» **Instructions to follow**
Lines of the material that include the string "emoji" should be returned.
(Exercise material Opens)
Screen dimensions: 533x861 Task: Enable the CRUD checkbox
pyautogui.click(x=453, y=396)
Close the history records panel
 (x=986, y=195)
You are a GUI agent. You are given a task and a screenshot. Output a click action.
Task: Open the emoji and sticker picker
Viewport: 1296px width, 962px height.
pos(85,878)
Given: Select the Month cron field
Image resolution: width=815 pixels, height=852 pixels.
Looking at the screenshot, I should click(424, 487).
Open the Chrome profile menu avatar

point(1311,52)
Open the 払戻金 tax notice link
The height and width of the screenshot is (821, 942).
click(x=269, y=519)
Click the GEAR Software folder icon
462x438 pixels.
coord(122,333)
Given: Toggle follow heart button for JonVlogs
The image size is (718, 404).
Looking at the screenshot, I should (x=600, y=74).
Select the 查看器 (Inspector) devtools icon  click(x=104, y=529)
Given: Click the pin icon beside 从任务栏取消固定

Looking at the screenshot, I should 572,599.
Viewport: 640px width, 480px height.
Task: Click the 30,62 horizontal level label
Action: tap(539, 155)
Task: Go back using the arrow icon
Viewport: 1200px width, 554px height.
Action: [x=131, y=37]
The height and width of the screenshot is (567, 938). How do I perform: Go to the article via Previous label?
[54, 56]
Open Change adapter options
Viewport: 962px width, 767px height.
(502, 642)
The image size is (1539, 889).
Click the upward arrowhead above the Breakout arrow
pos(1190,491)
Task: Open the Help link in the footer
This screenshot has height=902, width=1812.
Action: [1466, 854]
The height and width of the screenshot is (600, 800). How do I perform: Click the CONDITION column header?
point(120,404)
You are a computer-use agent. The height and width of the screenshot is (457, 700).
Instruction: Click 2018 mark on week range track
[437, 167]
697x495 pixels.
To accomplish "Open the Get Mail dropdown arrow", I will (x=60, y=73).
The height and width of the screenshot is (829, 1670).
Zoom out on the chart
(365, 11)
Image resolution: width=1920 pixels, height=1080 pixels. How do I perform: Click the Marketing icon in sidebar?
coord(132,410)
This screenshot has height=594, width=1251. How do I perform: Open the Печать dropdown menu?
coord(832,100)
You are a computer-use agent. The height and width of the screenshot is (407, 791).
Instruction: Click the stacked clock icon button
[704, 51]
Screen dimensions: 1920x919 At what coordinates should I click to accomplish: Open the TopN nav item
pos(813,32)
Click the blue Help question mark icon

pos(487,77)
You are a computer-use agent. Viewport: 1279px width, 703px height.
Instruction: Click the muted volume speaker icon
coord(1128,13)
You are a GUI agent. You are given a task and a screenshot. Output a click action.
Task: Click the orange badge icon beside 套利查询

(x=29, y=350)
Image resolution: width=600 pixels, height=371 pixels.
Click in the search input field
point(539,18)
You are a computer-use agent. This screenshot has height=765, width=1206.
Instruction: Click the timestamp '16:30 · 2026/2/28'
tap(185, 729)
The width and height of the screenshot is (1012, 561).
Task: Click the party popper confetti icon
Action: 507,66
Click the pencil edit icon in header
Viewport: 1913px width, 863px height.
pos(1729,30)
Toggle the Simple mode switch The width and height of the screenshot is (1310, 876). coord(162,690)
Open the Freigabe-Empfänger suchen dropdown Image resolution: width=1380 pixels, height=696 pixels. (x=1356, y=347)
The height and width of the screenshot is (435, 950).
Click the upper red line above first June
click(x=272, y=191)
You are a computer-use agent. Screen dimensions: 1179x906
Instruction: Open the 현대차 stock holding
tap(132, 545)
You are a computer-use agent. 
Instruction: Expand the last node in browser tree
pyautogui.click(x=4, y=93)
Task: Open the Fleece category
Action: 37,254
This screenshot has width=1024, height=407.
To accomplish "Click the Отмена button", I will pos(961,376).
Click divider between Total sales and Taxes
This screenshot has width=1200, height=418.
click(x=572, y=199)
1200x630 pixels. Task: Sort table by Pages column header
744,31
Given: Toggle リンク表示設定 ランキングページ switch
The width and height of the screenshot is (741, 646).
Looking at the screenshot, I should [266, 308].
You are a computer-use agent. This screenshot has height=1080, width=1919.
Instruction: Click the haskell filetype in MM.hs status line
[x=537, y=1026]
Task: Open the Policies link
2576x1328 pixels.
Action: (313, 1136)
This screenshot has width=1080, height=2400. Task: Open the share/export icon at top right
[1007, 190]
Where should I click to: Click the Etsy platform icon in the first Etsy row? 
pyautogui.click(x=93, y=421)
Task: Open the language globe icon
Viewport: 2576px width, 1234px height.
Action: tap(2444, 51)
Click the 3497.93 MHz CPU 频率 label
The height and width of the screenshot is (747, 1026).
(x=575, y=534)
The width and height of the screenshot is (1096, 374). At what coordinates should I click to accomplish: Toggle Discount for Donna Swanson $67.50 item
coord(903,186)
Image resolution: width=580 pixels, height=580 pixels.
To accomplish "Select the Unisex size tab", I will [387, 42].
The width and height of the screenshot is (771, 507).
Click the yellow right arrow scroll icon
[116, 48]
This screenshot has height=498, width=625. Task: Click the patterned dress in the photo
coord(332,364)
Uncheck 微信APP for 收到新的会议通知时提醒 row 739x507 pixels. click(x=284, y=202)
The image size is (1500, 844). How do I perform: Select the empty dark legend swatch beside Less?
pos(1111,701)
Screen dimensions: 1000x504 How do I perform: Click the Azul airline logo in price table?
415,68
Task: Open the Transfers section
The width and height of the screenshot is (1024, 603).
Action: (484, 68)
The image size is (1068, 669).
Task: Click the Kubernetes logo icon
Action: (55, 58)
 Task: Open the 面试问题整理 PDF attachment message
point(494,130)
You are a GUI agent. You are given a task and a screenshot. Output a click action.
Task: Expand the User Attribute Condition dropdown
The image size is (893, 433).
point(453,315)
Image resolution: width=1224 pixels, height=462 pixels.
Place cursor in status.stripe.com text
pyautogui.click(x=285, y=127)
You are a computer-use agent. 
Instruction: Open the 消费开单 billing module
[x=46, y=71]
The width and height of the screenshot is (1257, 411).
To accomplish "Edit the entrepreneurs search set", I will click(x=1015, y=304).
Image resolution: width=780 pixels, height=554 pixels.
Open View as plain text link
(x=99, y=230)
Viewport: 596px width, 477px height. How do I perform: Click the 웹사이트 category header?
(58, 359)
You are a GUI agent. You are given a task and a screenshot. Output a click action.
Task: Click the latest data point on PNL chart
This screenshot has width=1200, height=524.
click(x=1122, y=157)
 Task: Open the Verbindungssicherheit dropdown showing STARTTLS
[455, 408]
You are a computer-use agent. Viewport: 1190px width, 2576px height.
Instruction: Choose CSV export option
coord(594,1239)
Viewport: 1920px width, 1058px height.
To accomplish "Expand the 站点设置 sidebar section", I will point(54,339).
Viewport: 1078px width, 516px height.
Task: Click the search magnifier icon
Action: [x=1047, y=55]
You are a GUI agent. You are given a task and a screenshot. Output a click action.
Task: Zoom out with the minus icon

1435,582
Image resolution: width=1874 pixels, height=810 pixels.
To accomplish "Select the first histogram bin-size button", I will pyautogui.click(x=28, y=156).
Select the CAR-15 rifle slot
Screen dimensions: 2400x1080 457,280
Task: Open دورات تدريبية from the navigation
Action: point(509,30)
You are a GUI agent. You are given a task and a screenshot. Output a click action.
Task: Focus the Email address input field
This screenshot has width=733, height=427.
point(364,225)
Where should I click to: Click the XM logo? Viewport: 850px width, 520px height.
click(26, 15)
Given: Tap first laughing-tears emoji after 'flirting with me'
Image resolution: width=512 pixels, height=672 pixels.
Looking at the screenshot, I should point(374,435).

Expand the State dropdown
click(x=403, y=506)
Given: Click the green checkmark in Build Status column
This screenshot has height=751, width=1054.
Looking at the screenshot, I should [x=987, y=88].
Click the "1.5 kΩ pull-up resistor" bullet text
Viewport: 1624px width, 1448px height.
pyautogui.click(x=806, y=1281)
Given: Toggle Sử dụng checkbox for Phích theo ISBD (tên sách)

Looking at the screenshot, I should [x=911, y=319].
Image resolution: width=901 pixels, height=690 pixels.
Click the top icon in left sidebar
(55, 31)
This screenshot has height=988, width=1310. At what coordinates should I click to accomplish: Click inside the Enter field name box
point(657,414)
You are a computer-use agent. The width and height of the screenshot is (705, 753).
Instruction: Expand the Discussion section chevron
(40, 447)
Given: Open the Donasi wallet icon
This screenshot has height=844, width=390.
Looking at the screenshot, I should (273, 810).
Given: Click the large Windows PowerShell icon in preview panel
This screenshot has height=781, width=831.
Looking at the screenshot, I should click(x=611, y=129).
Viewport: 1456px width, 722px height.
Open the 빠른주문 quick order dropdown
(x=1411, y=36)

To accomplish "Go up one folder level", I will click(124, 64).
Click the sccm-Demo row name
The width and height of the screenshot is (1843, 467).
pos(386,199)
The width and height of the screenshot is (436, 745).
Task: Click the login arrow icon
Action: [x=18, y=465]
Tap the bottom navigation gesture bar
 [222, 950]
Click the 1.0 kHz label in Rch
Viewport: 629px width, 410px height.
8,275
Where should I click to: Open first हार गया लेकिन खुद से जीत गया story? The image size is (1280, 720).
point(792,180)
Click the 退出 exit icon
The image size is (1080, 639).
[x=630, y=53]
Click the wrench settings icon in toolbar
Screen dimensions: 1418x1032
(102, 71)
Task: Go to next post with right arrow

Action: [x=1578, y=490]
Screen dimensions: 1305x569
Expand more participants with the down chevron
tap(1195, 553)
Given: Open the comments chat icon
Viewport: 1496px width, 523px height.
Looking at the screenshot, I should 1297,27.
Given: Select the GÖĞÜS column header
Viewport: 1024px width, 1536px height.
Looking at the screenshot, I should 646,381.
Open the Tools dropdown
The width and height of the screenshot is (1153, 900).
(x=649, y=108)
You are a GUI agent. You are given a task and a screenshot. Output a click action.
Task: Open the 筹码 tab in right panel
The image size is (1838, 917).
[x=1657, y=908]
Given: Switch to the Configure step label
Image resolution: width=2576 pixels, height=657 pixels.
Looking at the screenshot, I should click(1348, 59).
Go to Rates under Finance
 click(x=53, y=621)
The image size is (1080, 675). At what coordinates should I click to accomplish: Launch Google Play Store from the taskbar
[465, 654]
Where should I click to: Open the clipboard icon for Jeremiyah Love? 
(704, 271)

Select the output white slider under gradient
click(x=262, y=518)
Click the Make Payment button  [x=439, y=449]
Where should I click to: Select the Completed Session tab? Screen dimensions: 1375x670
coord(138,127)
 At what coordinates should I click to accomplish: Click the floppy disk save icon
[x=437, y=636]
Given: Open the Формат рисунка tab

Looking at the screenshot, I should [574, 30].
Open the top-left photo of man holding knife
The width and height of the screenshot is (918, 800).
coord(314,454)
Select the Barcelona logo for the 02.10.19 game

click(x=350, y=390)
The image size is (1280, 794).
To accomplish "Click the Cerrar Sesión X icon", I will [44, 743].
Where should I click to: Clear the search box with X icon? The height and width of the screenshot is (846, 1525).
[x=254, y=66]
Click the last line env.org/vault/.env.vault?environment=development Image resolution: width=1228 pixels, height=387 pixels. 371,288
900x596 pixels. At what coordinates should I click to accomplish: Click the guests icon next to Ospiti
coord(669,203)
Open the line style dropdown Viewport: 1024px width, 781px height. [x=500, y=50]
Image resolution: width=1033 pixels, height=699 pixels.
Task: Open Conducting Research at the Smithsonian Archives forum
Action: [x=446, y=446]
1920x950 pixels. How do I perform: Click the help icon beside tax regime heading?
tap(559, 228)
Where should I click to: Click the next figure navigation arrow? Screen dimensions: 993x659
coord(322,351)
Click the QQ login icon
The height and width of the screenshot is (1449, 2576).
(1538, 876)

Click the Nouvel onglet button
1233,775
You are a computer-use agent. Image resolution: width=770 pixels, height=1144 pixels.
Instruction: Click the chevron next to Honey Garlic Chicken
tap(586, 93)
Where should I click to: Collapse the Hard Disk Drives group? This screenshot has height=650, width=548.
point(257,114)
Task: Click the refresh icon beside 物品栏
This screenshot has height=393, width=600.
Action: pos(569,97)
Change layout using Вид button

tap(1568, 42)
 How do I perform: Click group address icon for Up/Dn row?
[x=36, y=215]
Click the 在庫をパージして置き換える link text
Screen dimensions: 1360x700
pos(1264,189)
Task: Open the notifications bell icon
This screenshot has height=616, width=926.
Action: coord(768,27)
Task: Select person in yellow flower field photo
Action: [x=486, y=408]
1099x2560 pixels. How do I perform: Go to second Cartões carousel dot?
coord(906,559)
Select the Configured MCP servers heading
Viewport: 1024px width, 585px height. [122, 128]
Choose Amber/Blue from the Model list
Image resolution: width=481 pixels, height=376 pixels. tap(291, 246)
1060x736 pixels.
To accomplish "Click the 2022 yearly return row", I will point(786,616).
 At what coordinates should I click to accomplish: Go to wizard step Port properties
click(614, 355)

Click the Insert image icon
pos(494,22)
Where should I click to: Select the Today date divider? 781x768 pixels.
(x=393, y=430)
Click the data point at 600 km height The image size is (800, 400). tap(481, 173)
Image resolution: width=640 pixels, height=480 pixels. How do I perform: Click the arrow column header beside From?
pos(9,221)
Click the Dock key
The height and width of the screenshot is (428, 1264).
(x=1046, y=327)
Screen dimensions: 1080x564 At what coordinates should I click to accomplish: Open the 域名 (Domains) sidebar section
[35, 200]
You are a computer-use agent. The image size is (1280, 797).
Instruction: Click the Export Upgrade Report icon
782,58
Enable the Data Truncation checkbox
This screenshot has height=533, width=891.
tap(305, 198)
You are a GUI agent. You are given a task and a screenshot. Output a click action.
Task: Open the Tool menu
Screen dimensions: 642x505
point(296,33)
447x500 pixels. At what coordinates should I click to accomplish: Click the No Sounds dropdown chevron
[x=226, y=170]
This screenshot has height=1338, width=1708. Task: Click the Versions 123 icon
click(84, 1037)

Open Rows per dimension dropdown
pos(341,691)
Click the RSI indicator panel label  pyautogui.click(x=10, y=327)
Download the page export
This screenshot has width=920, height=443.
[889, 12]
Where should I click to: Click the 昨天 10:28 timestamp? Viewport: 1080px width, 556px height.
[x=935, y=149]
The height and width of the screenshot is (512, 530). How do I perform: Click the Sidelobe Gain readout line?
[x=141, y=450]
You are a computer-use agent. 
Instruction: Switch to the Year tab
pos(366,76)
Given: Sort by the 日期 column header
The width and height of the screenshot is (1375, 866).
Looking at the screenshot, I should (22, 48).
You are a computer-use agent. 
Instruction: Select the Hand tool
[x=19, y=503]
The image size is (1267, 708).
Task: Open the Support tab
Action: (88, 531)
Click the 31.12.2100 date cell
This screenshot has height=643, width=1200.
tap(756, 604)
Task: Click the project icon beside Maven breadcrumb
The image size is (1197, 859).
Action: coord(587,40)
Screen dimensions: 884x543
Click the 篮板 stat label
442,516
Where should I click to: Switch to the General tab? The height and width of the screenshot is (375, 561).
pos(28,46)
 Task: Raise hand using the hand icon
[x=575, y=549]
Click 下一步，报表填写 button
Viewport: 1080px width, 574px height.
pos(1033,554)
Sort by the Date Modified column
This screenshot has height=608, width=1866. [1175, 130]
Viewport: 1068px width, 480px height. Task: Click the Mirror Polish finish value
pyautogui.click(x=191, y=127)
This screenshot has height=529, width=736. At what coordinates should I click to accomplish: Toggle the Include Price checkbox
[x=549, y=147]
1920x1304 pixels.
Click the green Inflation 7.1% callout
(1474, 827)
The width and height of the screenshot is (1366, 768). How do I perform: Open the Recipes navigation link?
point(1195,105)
(Exercise material Closes)
» **Solution for this exercise**
Task: Open the emoji and sticker picker
Given: Tap first laughing-tears emoji after 'flirting with me'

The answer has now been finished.